### WHAT YOU WILL DO
1 - Print the passage from the Lagunita article starting at "Last week, the" and ending at "nearly 1,900-square-mile area.".
2 - Name every person mentioned in the article about the Maya ruins at Lagunita.
3 - Pick up the article about the Maya ruins at Lagunita after its final sentence.

### SUPPLIED PASSAGE
↓↓↓

The facade of the monster doorway in Lagunita (all images courtesy of Ivan Sprajc)

The facade of the monster doorway in Lagunita (all images courtesy of Ivan Sprajc)

The remote Calakmul Biosphere Reserve in Southern Mexico’s Yucatan peninsula was once home to a powerful Maya kingdom. It ruled the region for 12 centuries until about 800 CE, after which its inhabitants mysteriously disappeared. Visit the UNESCO-protected jungle today to find more than 100 stelae and nearly 7,000 structures hidden beneath the lush trees. So many ruins remain, in fact, that archaeologists are still discovering them.

A researcher stands beside a stela on site in Lagunita

A researcher stands beside a stela on site in Lagunita

Last week, the research center of the Slovenian Academy of Sciences and Arts announced that an archaeological expedition led by Ivan Sprajc has uncovered the remains of two Maya cities, Lagunita and Tamchen.  Slowly, the blueprint of a vast civilization is materializingIn 2013, Sprajc’s team found the only other city, Chactún, in the nearly 1,900-square-mile area.

The existence of Lagunita was already known, though. In the 1970s, an American archaeologist named Eric Von Euw documented the city in a number of sketches, but the site was lost for four decades after he failed to record its exact location.

“We found the site with the aid of aerial photographs,” Sprajc explained in a press release, “but were able to identify it with Lagunita only after we saw the facade and the monuments and compared them with Von Euw’s drawings…”

At Lagunita, Sprajc and his team found palatial ruins surrounding four main plazas. Other surviving structures include a ball court, a 65-foot-high temple pyramid, three altars, a number of reliefs, and 10 stelae — one engraved on November 29, 711 CE by a Maya lord who ruled 80 years but whose name is now too faded to read. The site’s most extraordinary find was a zoomorphic doorway resembling a monster’s open jaws — a cosmological symbol of life’s origins.

A stela from lagunita

A stela from lagunita

Octavio Esparza, the project epigrapher, said that the large number of monuments in Lagunita means that it “must have been the seat of a relatively powerful polity, though the nature of its relationship with the larger Chactún, lying some 10 km to the north, remains unclear.”

↑↑↑

### COLLECTED DATA
↓↓↓

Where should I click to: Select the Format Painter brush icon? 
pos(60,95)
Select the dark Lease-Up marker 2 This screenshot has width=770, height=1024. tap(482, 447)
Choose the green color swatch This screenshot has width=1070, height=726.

↑↑↑

### TASK-BY-TASK ANSWERS
1 -
Last week, the research center of the Slovenian Academy of Sciences and Arts announced that an archaeological expedition led by Ivan Sprajc has uncovered the remains of two Maya cities, Lagunita and Tamchen.  Slowly, the blueprint of a vast civilization is materializingIn 2013, Sprajc’s team found the only other city, Chactún, in the nearly 1,900-square-mile area.

2 - Ivan Sprajc, Eric Von Euw, Octavio Esparza

3 -
Six miles northeast of Lagunita lies Tamchen, Sprajc’s other great discovery. Its name, which translates to “deep well” in the Yucatec Maya language, honors more than 30 surviving chultuns — deep underground chambers for collecting rainwater. Settled between 300 BCE and 250 CE, the city was inhabited at the same time as Lagunita. It has the same plazas and buildings, as well as the hilltop ruins of three temples arranged around a courtyard.

Both sites pose challenges to future Maya research, as many irregularities crop up in Lagunita and Tamchen. For one, pyramid temples and monuments with inscriptions are rare in the Rio Bec region, but they’re plentiful in these cities. Secondly, though abandoned around 1000 CE, a few of the stelae were modified sometime after. Several Postclassic structures (built between the 10th and early 16th century) were also found, as well as many other peculiar elements.

The press release states that these oddities reflect “continuities and ruptures in cultural traditions,” though their meanings remain mysterious. Archaeologists hope that the largely untouched region to the north might possess similar characteristics that would help decode them.

A chultun in Tamchen

A chultun in Tamchen

A large structure hidden in the trees in Lagunita

A large structure hidden in the trees in Lagunita

h/t The Art Newspaper

Laura C. Mallonee is a Brooklyn-based writer. She holds an M.A. in Cultural Reporting and Criticism from NYU and a B.F.A. in painting from Missouri State University. She enjoys exploring new cities and...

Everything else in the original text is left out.